+++ SUPPLIED DATA
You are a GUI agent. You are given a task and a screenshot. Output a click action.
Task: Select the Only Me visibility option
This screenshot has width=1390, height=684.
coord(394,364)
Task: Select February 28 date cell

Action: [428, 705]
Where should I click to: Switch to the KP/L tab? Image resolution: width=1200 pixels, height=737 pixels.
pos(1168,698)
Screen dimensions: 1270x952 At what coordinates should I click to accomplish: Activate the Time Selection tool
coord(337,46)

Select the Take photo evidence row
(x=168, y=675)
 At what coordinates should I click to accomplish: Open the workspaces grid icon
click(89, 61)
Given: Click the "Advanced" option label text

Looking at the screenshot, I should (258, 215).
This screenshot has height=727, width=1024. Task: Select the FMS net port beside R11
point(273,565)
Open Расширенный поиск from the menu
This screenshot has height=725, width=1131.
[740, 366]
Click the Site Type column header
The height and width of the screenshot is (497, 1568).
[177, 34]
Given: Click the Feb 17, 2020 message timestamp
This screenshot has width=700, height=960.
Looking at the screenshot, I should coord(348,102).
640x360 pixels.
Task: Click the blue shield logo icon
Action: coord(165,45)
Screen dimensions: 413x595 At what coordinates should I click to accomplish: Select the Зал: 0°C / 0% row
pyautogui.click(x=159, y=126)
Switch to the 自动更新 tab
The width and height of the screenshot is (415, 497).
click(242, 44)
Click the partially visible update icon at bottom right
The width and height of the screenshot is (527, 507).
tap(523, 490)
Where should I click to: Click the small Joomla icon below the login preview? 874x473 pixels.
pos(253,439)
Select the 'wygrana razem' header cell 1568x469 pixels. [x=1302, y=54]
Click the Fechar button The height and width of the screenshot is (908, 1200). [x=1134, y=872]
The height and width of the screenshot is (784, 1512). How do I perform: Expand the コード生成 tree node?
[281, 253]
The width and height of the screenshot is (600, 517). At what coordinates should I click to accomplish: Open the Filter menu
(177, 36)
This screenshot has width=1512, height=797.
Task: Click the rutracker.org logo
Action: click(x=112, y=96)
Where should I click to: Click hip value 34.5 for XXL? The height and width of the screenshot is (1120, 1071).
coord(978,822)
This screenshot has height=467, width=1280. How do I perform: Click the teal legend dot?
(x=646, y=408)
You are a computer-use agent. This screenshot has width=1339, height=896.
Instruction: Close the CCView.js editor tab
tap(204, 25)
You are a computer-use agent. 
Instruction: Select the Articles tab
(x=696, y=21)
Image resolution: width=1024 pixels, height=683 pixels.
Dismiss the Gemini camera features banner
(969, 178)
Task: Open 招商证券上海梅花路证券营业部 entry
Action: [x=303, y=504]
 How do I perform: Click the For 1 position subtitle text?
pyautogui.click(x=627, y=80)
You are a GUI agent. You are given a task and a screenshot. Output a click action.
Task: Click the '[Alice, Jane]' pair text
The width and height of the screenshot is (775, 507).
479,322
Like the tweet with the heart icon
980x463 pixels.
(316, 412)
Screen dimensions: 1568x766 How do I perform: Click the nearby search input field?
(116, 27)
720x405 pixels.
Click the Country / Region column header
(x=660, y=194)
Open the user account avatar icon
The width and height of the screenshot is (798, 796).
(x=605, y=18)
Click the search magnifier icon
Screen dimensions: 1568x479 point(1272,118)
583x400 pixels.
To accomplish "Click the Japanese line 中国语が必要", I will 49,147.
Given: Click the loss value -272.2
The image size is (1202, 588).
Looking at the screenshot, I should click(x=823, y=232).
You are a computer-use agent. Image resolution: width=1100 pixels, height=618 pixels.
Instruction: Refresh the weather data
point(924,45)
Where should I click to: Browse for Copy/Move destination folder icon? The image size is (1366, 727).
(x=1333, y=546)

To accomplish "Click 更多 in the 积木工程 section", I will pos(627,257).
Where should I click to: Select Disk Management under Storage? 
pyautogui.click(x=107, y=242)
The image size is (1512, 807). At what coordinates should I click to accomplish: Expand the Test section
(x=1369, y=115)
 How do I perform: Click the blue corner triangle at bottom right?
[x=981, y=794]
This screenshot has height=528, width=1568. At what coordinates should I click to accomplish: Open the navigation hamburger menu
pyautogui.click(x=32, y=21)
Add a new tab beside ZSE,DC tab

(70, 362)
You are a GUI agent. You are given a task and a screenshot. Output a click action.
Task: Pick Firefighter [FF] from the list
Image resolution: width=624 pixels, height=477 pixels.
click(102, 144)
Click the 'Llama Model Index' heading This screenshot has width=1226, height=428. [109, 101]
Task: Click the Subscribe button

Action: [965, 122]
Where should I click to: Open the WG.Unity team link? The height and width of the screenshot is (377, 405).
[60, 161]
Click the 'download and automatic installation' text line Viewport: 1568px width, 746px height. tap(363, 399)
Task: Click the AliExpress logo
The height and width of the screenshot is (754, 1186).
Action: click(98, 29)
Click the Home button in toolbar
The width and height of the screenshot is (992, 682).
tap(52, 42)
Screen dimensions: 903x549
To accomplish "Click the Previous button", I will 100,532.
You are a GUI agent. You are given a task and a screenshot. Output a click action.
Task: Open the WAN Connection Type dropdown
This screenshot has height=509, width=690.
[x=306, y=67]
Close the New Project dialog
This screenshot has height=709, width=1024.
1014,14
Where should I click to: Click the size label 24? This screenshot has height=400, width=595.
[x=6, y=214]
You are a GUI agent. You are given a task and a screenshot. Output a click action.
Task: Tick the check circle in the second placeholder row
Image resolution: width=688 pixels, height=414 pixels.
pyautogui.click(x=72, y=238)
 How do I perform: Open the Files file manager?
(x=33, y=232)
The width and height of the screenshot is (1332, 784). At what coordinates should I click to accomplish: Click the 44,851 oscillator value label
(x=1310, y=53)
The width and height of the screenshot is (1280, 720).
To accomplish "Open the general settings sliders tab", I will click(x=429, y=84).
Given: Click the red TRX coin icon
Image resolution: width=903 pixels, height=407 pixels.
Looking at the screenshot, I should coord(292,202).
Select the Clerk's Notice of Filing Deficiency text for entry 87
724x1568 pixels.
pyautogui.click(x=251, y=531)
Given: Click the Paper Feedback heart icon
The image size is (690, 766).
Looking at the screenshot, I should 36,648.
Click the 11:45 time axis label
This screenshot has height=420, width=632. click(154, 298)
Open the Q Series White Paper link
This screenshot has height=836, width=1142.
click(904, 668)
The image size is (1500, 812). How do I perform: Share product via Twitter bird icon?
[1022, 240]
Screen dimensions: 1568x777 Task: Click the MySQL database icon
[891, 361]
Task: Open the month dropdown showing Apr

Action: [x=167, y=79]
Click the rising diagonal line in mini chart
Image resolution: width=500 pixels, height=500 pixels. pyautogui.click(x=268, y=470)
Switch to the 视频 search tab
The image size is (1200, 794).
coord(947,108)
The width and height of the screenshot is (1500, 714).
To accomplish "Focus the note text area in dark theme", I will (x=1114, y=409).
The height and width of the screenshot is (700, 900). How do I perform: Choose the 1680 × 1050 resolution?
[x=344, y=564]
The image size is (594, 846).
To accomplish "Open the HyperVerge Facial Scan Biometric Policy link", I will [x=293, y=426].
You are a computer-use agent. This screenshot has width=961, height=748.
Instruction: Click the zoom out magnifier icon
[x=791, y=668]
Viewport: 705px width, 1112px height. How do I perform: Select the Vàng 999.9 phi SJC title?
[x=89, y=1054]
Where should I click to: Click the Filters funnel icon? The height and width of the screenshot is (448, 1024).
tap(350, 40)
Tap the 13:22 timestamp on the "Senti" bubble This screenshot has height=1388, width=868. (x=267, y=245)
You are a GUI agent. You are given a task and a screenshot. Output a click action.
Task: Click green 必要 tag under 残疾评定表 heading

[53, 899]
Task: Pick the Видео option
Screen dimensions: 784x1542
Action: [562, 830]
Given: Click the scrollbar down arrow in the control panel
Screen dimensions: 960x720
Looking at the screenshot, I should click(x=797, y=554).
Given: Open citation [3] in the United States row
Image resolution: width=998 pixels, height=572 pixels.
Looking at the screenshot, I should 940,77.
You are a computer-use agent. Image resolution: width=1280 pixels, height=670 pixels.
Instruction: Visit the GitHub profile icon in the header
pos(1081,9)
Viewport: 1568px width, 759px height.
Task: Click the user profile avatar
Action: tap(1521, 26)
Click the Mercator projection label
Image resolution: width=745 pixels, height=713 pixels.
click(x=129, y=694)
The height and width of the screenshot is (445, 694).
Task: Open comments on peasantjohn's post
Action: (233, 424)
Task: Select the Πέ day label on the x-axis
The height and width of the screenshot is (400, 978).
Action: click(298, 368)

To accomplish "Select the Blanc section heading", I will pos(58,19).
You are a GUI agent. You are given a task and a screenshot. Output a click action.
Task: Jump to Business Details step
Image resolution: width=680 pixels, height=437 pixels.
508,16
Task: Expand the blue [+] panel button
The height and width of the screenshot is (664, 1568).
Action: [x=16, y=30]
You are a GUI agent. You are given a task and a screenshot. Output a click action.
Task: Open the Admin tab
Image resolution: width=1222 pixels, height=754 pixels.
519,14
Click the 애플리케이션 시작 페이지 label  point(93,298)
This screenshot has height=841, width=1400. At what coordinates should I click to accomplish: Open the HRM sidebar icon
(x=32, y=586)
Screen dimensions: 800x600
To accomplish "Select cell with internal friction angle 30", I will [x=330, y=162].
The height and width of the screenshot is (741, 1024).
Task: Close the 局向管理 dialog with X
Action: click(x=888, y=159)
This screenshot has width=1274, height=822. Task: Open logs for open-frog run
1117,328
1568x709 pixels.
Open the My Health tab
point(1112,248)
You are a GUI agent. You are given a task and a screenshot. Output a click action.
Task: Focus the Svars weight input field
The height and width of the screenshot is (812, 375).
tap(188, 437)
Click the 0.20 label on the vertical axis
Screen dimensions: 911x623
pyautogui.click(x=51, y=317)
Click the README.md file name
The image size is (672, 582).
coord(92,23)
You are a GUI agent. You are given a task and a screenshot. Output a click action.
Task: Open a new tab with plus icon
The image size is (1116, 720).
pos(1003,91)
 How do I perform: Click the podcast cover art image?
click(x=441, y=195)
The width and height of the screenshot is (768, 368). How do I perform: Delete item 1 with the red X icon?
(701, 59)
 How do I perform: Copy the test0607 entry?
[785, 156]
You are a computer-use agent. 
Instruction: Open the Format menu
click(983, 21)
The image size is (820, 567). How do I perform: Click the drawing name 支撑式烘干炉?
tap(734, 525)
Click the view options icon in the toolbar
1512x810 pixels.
++++++
EXERCISE AIM: Whenever the word "timestamp" shows up in a line of the entries, list that line.

COMPLETED EXERCISE:
Given: Click the Feb 17, 2020 message timestamp
Tap the 13:22 timestamp on the "Senti" bubble This screenshot has height=1388, width=868. (x=267, y=245)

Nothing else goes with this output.